In the passage on timing innovation in semiconductors, what maximum reference clock jitter do state-of-the-art applications now require?

→ Passage
##############################
Demand For Timing Innovation Grows

The semiconductor industry has begun exploring a range of timing options as demand for increased performance and more features exceeds the ability to design chips using the same techniques and technology that have been relied on for decades.

Like many elements in computing, timing is a hierarchy or stack. It includes everything from partitioning AI computations into multiple parts and assembling the results concurrently, to making sure the different components in an advanced package or on an PCB or end device are working in their proper sequence. No device works well without proper timing, and some don’t work at all. Timing affects every facet of computing, from the amount of energy and time it takes to process data, to the accuracy of those results. In complex chips, timing even needs to take into account dependencies between different components under different use models and stresses.

Timing is not a new problem, but it is certainly getting far more complicated. Quartz crystal oscillators date back to the 1920s, when they were used to stabilize radio signals. They have been used in digital circuits for decades, as well. But much has changed in recent years. What used to be discrete components on a PCB increasingly are bundled together into a heterogeneous SoC or advanced package, often containing multiple power rails, and targeted at specific domains, from mobile devices to the cloud.

“The key infrastructure market segments are 5G radio access networks, data centers, and optical networks,” said James Wilson, vice president and general manager for timing products at Skyworks Solutions. He noted that demand is growing, particularly from the infrastructure markets, for higher performance, lower jitter, and more integrated timing solutions.

This becomes more difficult as data speeds increase, however. Optical and data center markets are ramping deployments at 400Gbps, with 800Gbps on the near horizon, and terabit speeds in development. “As networks are upgraded to higher bandwidths, hardware designs transition to using higher-speed PHY/SerDes technology,” Wilson said. “For example, over the last several years, optical and data center transitioned from 28Gbps PHYs to 56Gbps and 112Gbps PHYs.”

Along with those higher speeds come higher-density chips, which require tighter tolerances for everything. “Higher-speed networks are driving the need for more high-performance timing solutions,” he said. “State-of-the-art applications now require maximum reference clock jitter of less than 70 femtoseconds.”

At advanced process nodes, in particular, there is much less wiggle room when it comes to timing fluctuations. So any process variation, which may have gone unnoticed at 28nm, can present a major issue at 5nm, where there is far less margin available buffer that variation.
##############################
→ Data section

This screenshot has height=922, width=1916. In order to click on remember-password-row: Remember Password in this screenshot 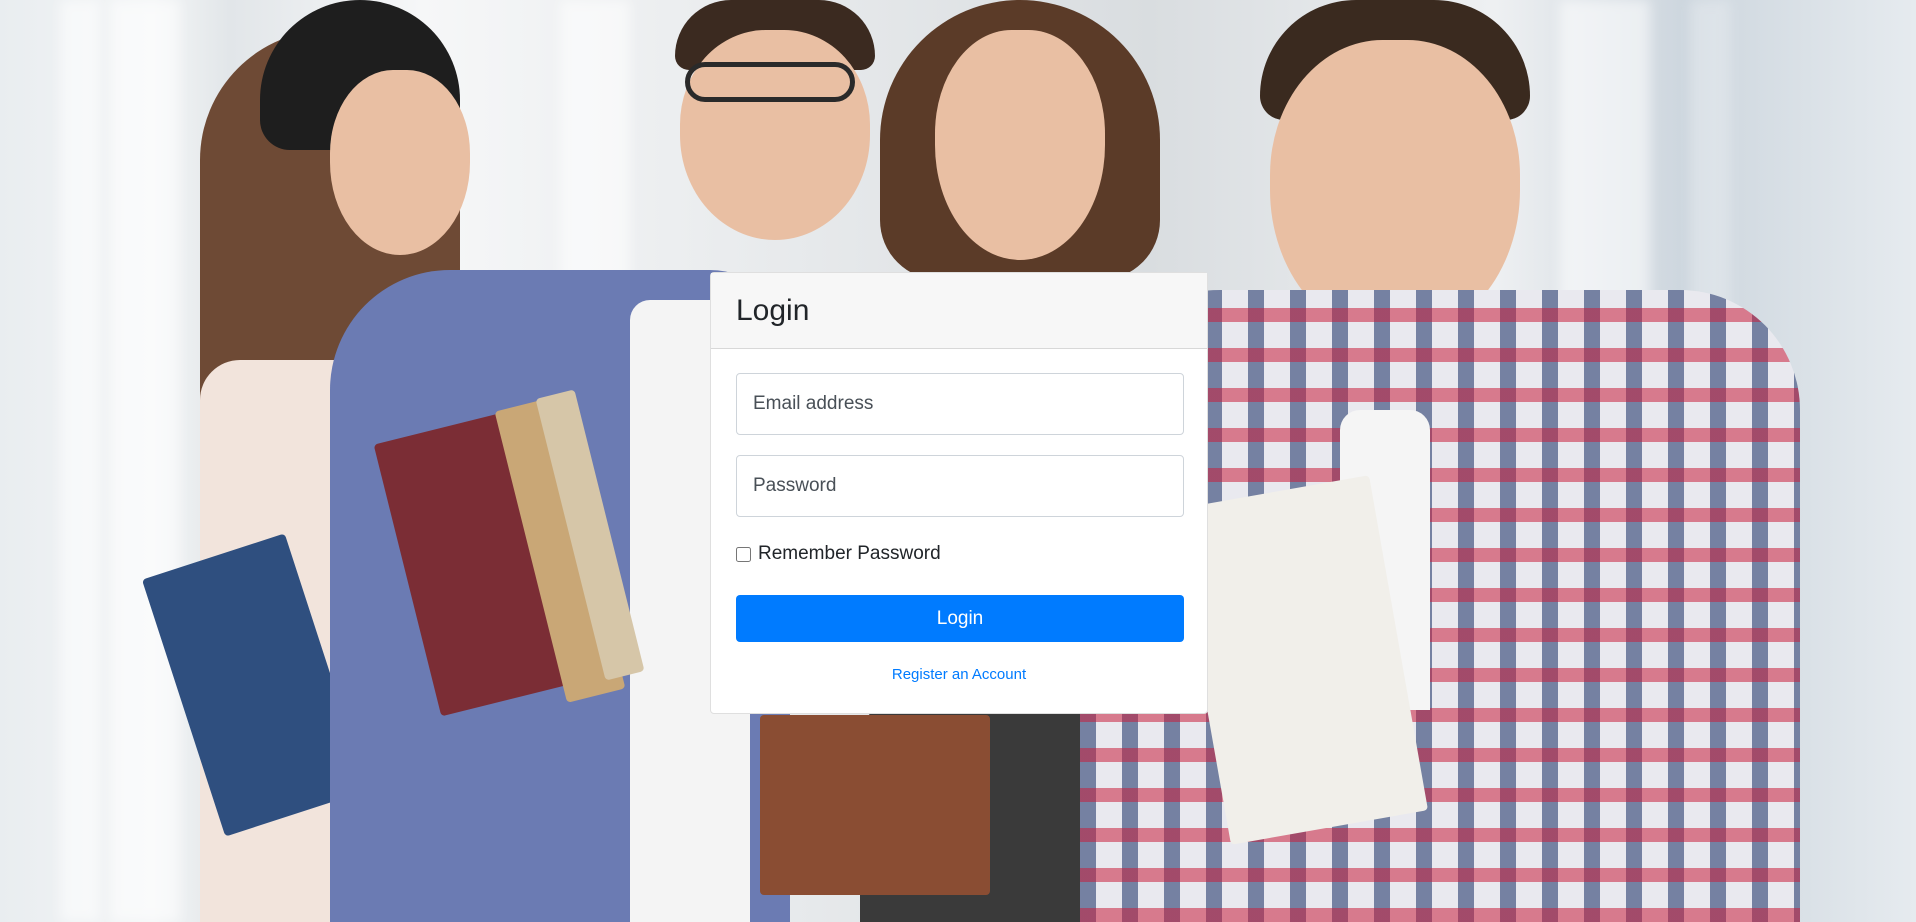, I will do `click(959, 554)`.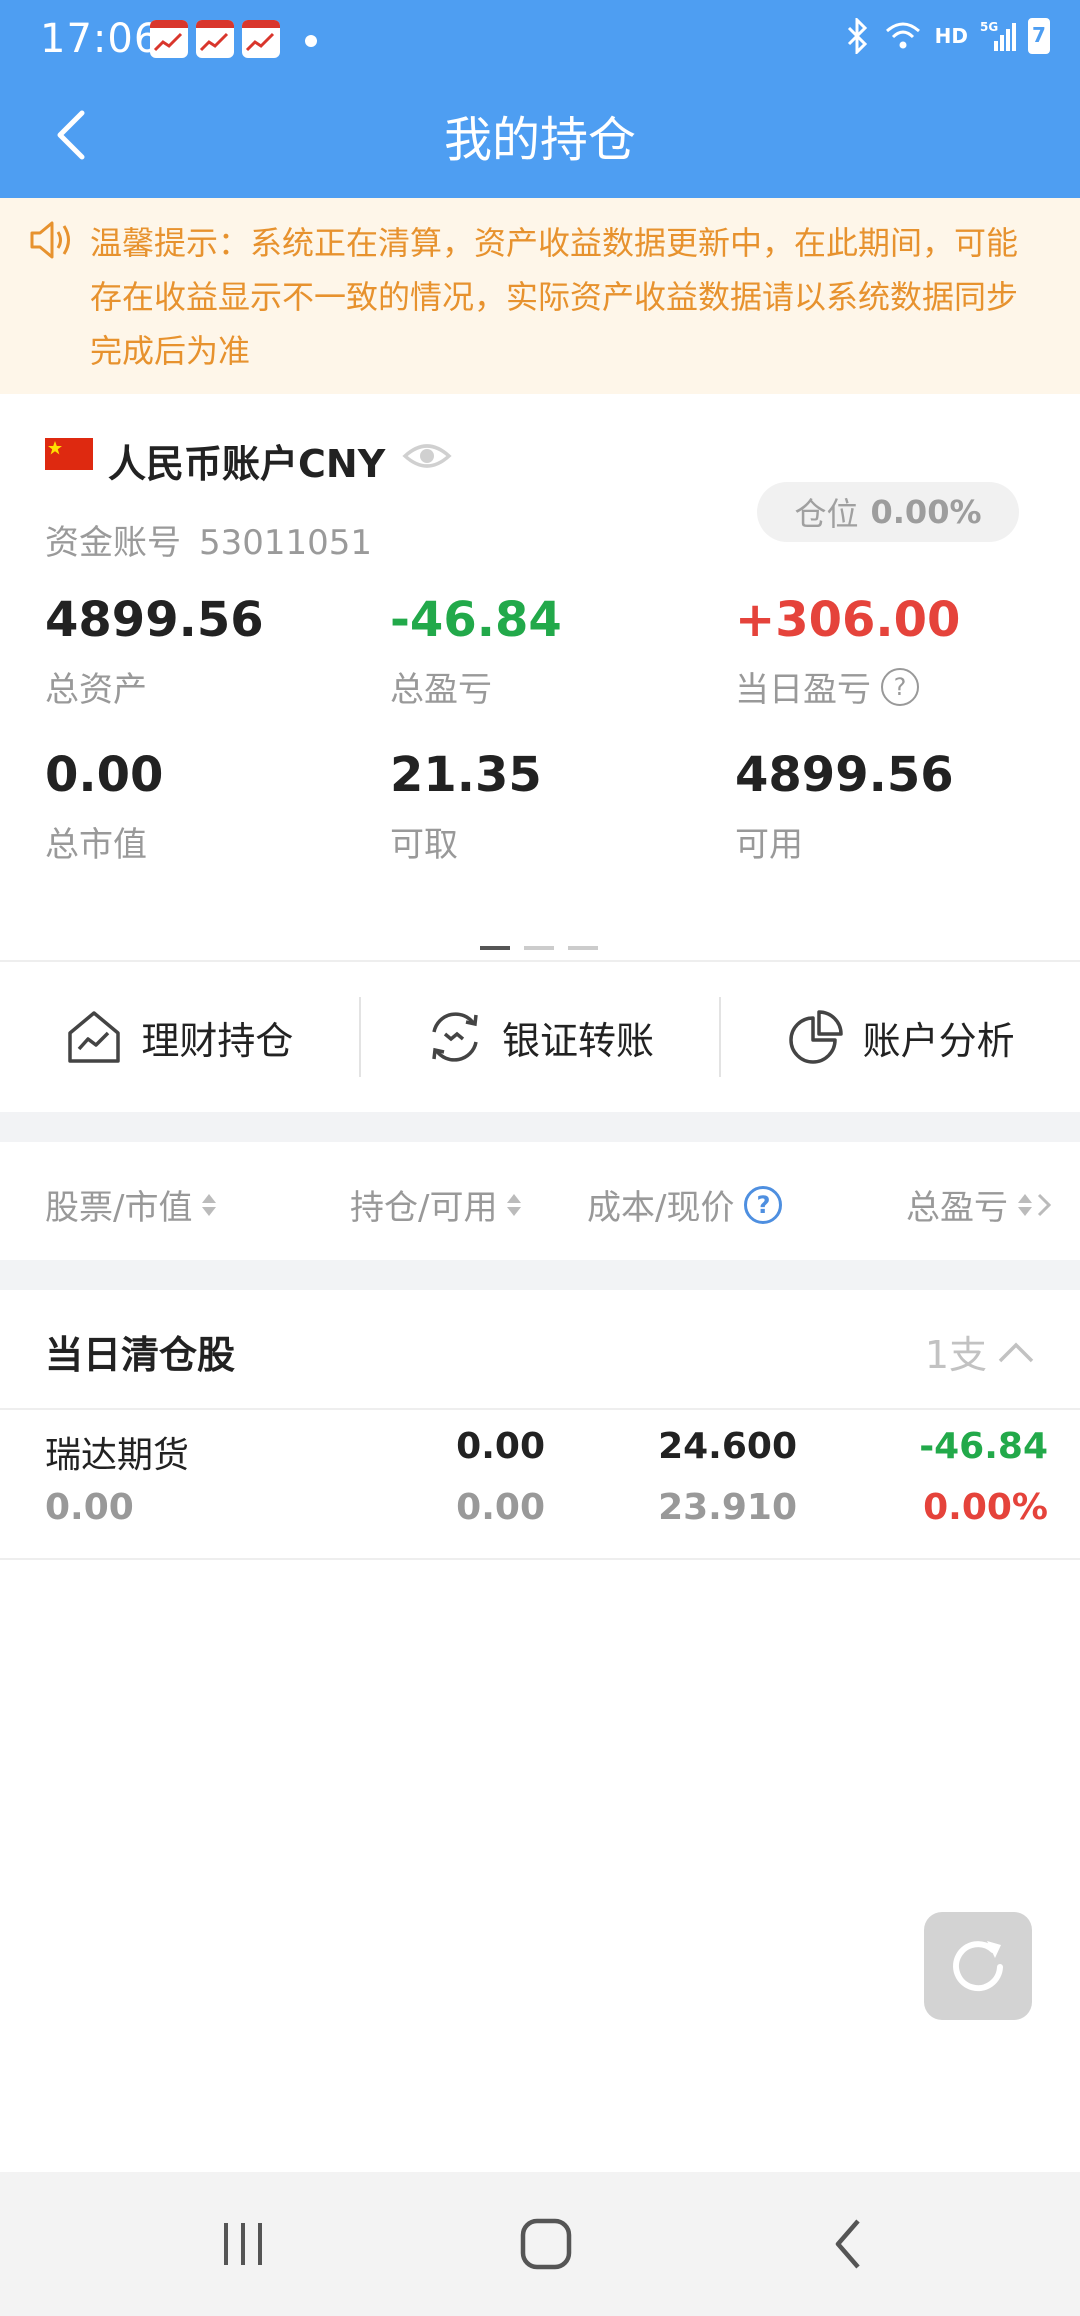  What do you see at coordinates (476, 652) in the screenshot?
I see `stat-total-pnl: -46.84 总盈亏` at bounding box center [476, 652].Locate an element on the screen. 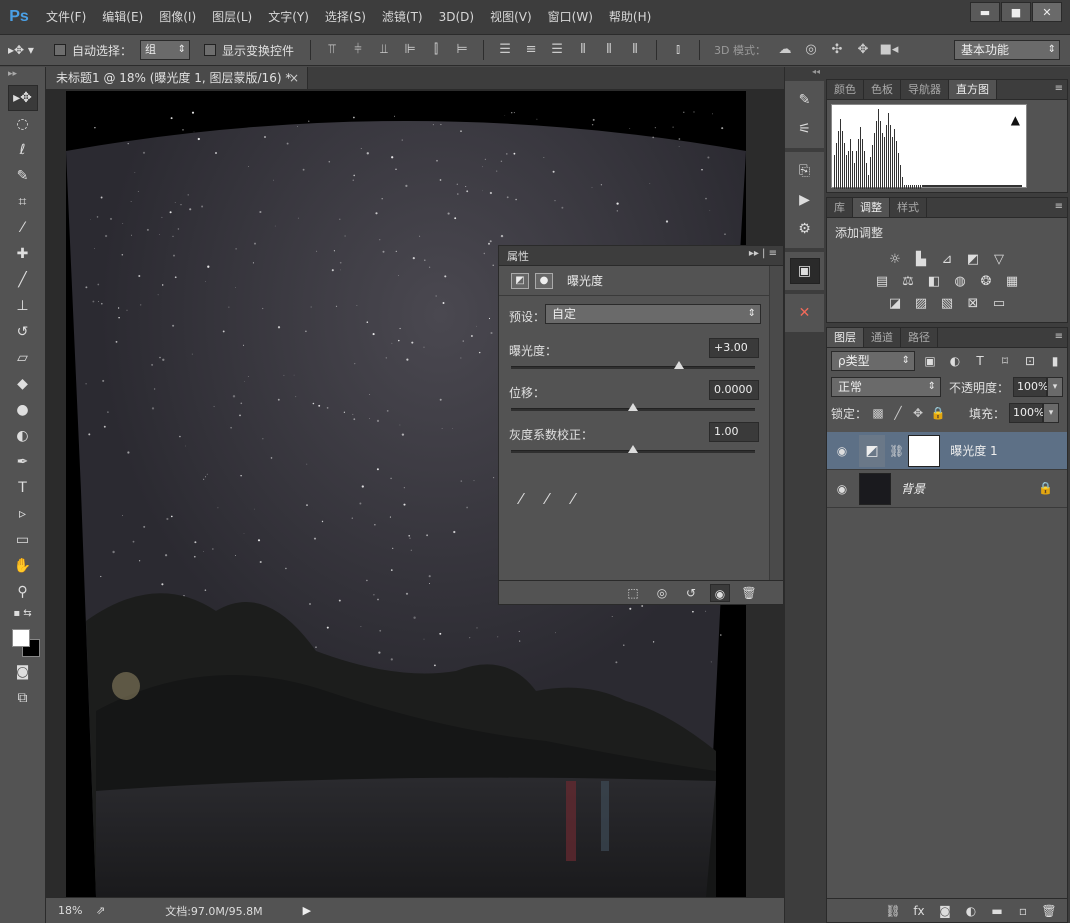 The height and width of the screenshot is (923, 1070). panel-menu-icon: ≡ is located at coordinates (1059, 206).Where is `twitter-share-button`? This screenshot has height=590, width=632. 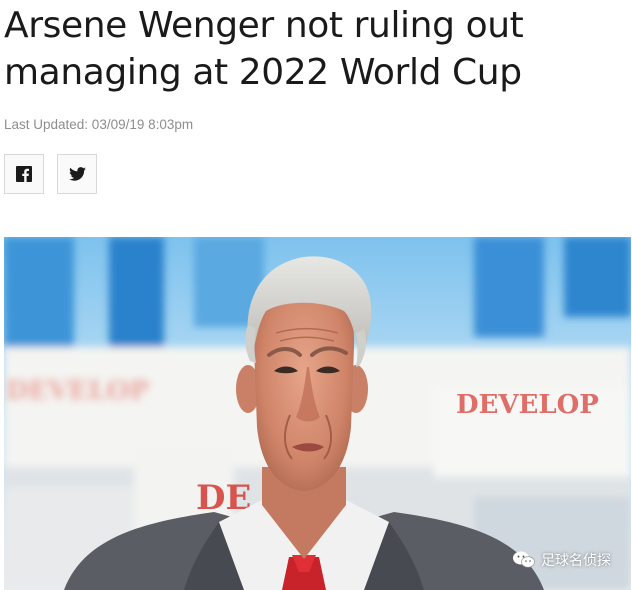 twitter-share-button is located at coordinates (77, 174).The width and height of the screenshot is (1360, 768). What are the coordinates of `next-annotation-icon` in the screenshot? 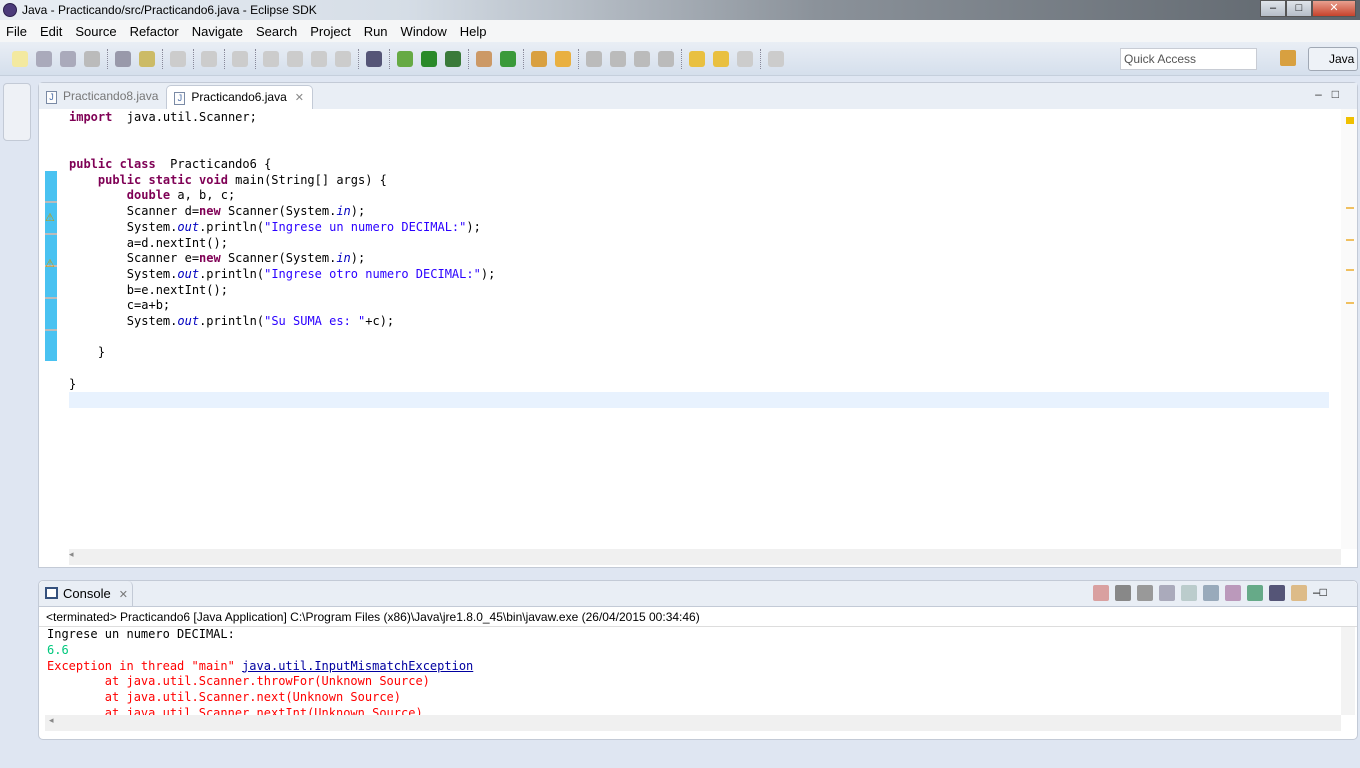 It's located at (594, 58).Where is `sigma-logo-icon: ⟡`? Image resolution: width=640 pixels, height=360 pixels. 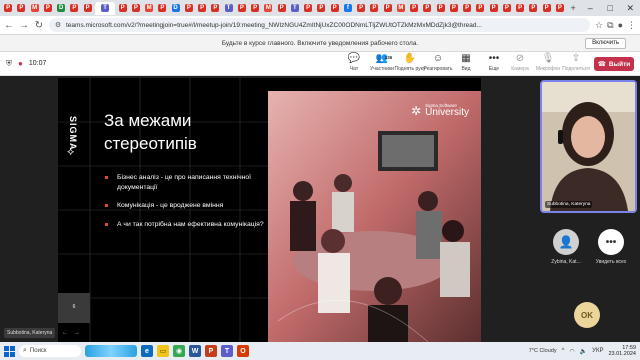
sigma-logo-icon: ⟡ is located at coordinates (71, 152).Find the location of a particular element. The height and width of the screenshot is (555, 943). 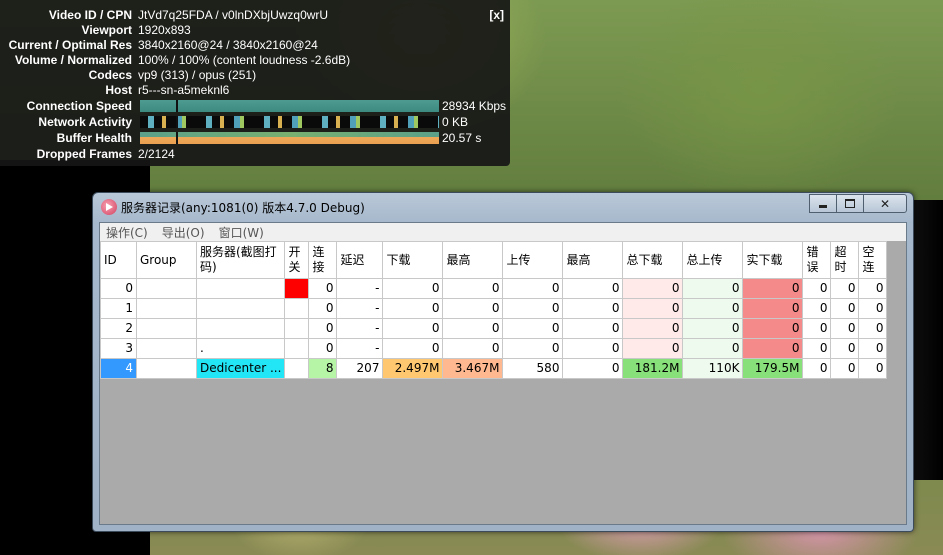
##############################
→ Exercise result
Less than 70 femtoseconds.